The impact of extracorporeal membrane oxygenation on cerebral oxygen delivery during cardiac arrest: a case series.

Autor: Roellke E; NYU Long Island School of Medicine, 101 Mineola Blvd, Mineola, NY 11501, USA., Parnia S; Division of Pulmonary, Critical Care, and Sleep Medicine, NYU Grossman School of Medicine, 462 First Avenue, New York, NY 10016, USA., Patel J; Division of Pulmonary, Critical Care, and Sleep Medicine, Stony Brook University Medical Center, Health Sciences Center, T17-040, Stony Brook, NY 11794, USA., Friedman S; Division of Biostatistics, NYU Langone Health, 180 Madison Avenue, New York, NY, USA., Mengotto A; Albert Einstein College of Medicine, 1300 Morris Park Ave, Bronx, NY 10461, USA.
Jazyk: angličtina
Zdroj: Resuscitation plus [Resusc Plus] 2021 Jan 08; Vol. 5, pp. 100068. Date of Electronic Publication: 2021 Jan 08 (Print Publication: 2021).

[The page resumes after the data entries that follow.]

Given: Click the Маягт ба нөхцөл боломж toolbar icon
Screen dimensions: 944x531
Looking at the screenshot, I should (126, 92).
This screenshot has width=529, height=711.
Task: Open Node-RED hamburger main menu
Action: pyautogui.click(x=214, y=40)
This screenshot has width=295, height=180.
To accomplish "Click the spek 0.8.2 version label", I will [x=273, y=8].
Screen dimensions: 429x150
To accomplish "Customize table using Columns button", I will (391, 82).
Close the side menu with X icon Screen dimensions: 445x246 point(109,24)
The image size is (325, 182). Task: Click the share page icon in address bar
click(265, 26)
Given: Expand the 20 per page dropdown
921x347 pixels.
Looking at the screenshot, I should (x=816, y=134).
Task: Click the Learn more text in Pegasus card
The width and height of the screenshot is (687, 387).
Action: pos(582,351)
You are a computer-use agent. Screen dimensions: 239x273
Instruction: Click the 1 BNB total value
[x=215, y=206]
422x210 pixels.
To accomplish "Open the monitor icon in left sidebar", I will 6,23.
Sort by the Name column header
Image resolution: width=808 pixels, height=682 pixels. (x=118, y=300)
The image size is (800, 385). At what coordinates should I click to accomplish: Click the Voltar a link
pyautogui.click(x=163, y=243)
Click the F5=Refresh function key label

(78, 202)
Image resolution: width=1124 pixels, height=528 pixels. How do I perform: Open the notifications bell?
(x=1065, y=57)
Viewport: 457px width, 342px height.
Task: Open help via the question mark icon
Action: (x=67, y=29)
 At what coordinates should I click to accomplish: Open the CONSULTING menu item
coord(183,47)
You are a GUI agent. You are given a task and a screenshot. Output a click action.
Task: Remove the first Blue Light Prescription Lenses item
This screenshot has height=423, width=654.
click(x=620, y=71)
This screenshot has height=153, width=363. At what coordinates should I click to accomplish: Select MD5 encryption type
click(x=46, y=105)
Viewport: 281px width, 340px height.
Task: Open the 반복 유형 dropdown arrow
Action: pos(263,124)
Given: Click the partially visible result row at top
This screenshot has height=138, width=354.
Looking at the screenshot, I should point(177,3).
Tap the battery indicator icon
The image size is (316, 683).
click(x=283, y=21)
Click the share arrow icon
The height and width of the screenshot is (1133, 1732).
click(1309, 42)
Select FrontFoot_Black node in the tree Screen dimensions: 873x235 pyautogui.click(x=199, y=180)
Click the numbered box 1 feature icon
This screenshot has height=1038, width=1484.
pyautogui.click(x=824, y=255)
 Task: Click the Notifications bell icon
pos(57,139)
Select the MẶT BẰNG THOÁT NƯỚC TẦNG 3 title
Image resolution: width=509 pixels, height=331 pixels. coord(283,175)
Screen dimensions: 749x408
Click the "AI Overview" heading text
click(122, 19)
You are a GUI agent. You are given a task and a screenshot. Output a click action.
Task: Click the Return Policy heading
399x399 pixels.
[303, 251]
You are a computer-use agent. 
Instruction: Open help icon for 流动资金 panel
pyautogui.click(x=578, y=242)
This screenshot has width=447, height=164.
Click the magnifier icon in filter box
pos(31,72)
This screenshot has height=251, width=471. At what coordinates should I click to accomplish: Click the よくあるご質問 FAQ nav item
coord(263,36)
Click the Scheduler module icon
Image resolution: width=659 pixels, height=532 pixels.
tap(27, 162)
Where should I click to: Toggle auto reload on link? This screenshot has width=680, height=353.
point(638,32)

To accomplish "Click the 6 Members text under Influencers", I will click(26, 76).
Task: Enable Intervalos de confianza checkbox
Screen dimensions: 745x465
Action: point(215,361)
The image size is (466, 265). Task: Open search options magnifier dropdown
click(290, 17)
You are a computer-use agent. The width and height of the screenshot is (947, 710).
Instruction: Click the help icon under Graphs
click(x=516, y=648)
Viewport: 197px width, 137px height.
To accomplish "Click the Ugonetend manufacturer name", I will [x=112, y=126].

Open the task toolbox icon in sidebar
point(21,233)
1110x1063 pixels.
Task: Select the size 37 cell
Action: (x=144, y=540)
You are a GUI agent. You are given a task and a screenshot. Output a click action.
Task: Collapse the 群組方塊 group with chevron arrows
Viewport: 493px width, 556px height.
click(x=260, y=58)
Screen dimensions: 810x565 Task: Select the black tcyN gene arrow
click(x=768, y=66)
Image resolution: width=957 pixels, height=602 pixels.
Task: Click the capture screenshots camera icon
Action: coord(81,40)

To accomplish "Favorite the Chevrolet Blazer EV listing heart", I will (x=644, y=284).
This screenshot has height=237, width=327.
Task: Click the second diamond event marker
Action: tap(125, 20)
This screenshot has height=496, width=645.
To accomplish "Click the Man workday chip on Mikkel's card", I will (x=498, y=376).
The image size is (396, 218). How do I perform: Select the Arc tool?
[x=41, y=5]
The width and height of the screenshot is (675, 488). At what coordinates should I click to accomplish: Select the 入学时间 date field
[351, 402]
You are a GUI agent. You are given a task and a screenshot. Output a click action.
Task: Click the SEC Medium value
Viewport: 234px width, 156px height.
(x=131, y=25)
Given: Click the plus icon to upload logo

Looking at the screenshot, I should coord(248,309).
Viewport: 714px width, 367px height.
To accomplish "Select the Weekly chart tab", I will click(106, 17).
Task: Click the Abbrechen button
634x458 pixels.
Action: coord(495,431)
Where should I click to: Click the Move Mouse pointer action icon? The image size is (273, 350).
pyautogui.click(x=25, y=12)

DOI: 10.1016/j.resplu.2020.100068
Abstrakt: Aim: To describe the impact of extracorporeal membrane oxygenation (ECMO) assisted CPR (E-CPR) on cerebral oxygen delivery during in-hospital cardiac arrest (IHCA).
Methods: Retrospective case series from a tertiary academic medical center. Regional cerebral oxygen saturation (rSO2) was measured continuously using cerebral oximetry in six patients who experienced IHCA. During CPR, the time of E-CPR initiation was recorded, and rSO2 values were subsequently analyzed for a period beginning 5 min before and ending 2.5 min after the initiation of E-CPR.
Results: The average rSO 2 value in the 2.5 min period following E-CPR initiation increased by 20.8% as compared to the 5-min period before E-CPR initiation.
Conclusions: ECMO can be employed in parallel with cerebral rSO2 monitoring during CPR for adult IHCA patients. E-CPR is associated with rapid and significant increases in brain oxygen delivery.